To illustrate our approach, we considered an NCI-60 data set with 59 human cancer cell lines (cf. [39]), which is publicly available at https://discover.nci.nih.gov/cellminer/. Data based on this cancer cell panel has already been analyzed using various alternative robust approaches [40, 41], machine learning algorithms [42, 43] and variable selection methods [44, 45]. As potential predictors we chose the gene expression measurements from the Affymetrix HG-U133A-B chip, which are normalized using the guanine cytosine robust multi-array analysis.

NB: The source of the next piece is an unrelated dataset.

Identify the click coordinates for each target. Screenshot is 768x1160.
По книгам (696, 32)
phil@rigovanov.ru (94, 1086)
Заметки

In case of multiple measurements of the same genes for one sample we considered the median gene expression measurement, leading to p = 14, 951 explanatory variables. As outcome variable we considered the original KRT19 protein antibody array of the “Protein: Antibody Array DTB” set [39]. KRT19 has the largest kurtosis in comparison to the other available protein expression data [39], which makes it a particular interesting data example for robust regression approaches.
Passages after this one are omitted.